»Wenn ich heule, war’s Kunst«

Ist Humorlosigkeit ein Erbübel der Linken? Die Filmkritikerin Renate Holland-Moritz im Gespräch mit Burga Kalinowski

Natürlich kannte man die Kino-Eule. Es sprach sich herum, dass die Dame gnadenlos und sachkundig über Film und Kintopp schrieb. Und manche Leser fragten sich, ob die Kino-Eule einen Jagdschein habe oder geheime Verbindungen nach Oben. Was immer hinter Oben vermutet wurde. Wer heute über das Satiremagazin »Eulenspiegel« und die Rubrik Kino- Eule laut nachdenkt, informiert gewissermaßen auf der zweiten Spur über Kultur-, Alltags- und Presse- Geschichte der DDR. 1960 übernahm die 25-jährige Journalistin Renate Holland-Moritz die Filmkritiken des Satiremagazins und begann zumindest der DDR-Filmwelt das Fürchten zu lehren und dem gemeinen Kinovolk die Liebe zu guten Geschichten beizubringen. Irrtümer nicht ausgeschlossen. Bei meinem ersten Anruf bat ich sie um die Beantwortung einer Frage zur Wende. Das lehnte sie ab. Seitdem telefonierten wir gelegentlich: Quatschen bis der Akku streikt, über Zeiten und ihre Zeitungen, über talentierte Kollegen ohne Anstand, über anständige Kollegen mit und ohne Talente. Über Opportunismus damals und heute. Über politische Verhältnisse und warum sie anders werden müssen. Darin sind wir uns einig: Diese Welt ist aus den Fugen – und so geht das nicht weiter. Am Sonntag feiert sie ihren 80. Geburtstag. Herzlichen Glückwunsch. Renate Holland-Moritz wurde am 29. März 1935 in Berlin geboren. Die Autorin von 20 humoristischen und satirischen Büchern besetzt mittlerweile den Rang der weltweit dienstältesten Filmkritikerin. Ihre neueste Kino-Eule steht im »Eulenspiegel« Heft 4/2015. Der Titel: »Abschiedsvorstellung«.

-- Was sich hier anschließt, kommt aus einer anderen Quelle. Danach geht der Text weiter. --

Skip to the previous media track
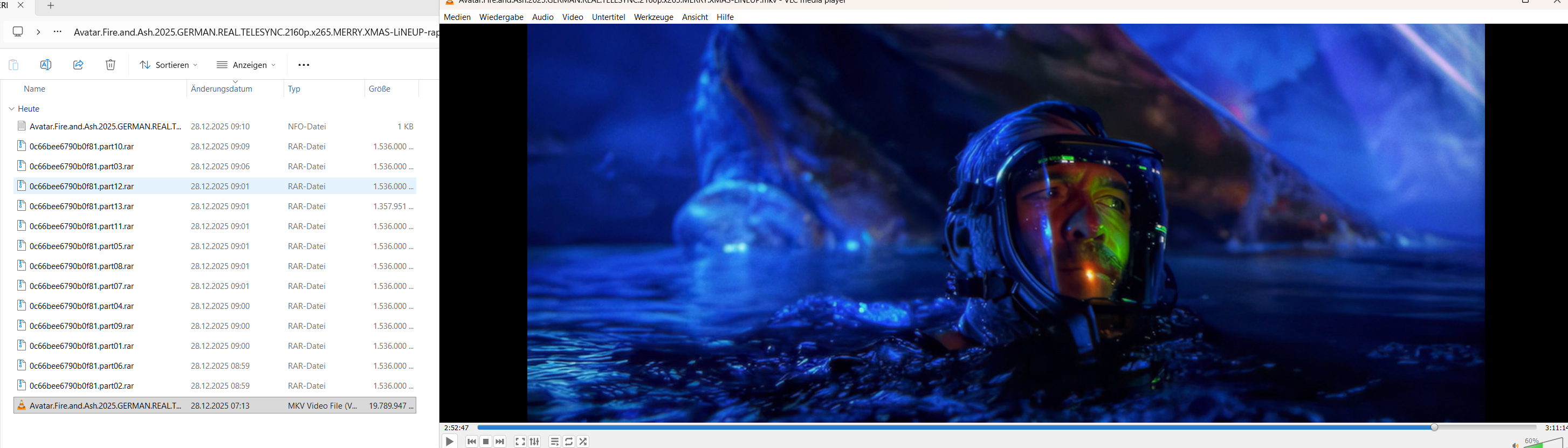Image resolution: width=1568 pixels, height=448 pixels. tap(472, 442)
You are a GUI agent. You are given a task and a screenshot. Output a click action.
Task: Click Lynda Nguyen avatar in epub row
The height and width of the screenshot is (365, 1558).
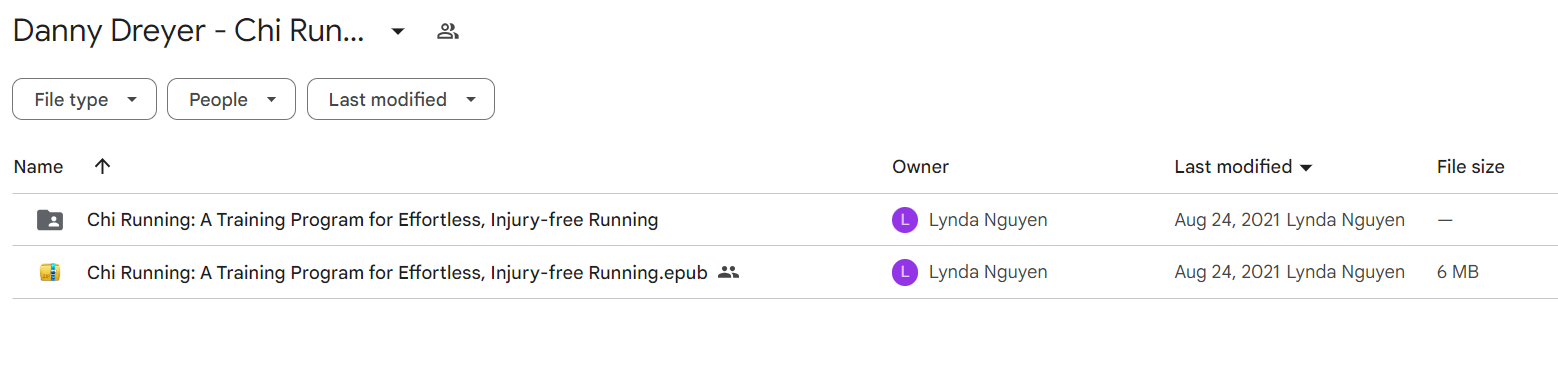coord(904,272)
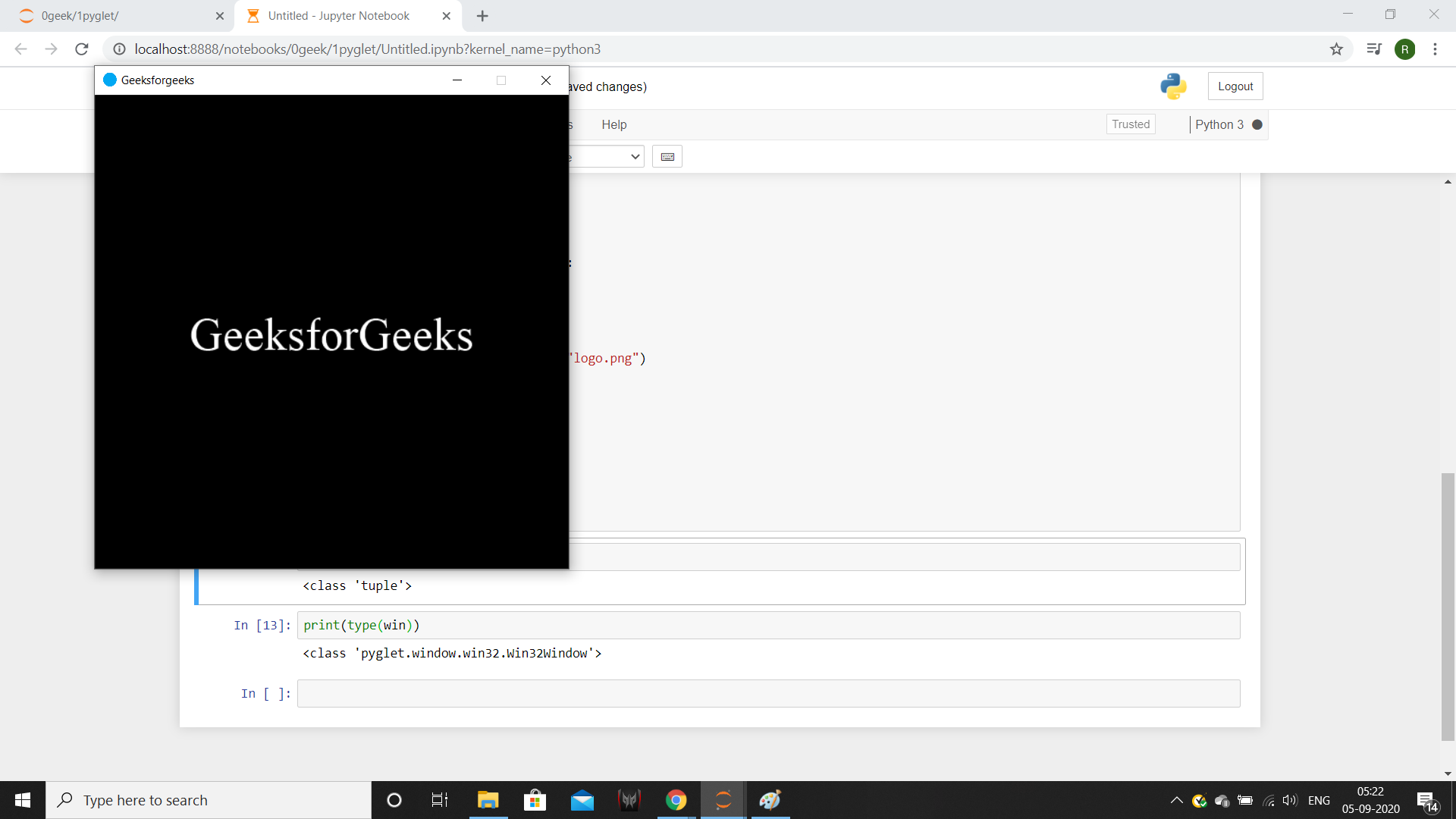Click the Chrome profile avatar R

tap(1404, 49)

nd: Die letzte Kino-Eule ist erschienen. Wie fühlen Sie sich?
Holland-Moritz: Noch fühle ich mich gut, regelrecht befreit. Ich habe mich immer beim Schreiben gequält, aber mit dem Alter wurde es schlimmer.

Wirklich?
An manchen Tagen habe ich nicht mehr als einen Satz geschafft, und den hab ich am nächsten Tag wieder gestrichen. Schreiben hat mir noch nie Freude gemacht.

Warum sind Sie dann zur Zeitung gegangen?
Da ich nur schreiben und sonst gar nichts konnte, hatte ich keine Wahl. Ich war eine ziemlich schlechte Schülerin, außer in Deutsch und Geschichte. Und wenn es mir bis zur 10. Klasse auch gelungen war, mich so durchzumogeln, wusste ich doch, beim Abitur klappt das nicht. Und eines Tages hat ein ganz verzweifelter Chemielehrer richtig Zorn gekriegt, als ich wieder einmal hilflos vor der Tafel stand, und hat gesagt: »Aus Ihnen wird überhaupt nichts, es sei denn, Sie gingen zum Film oder zur Presse.« Das habe i...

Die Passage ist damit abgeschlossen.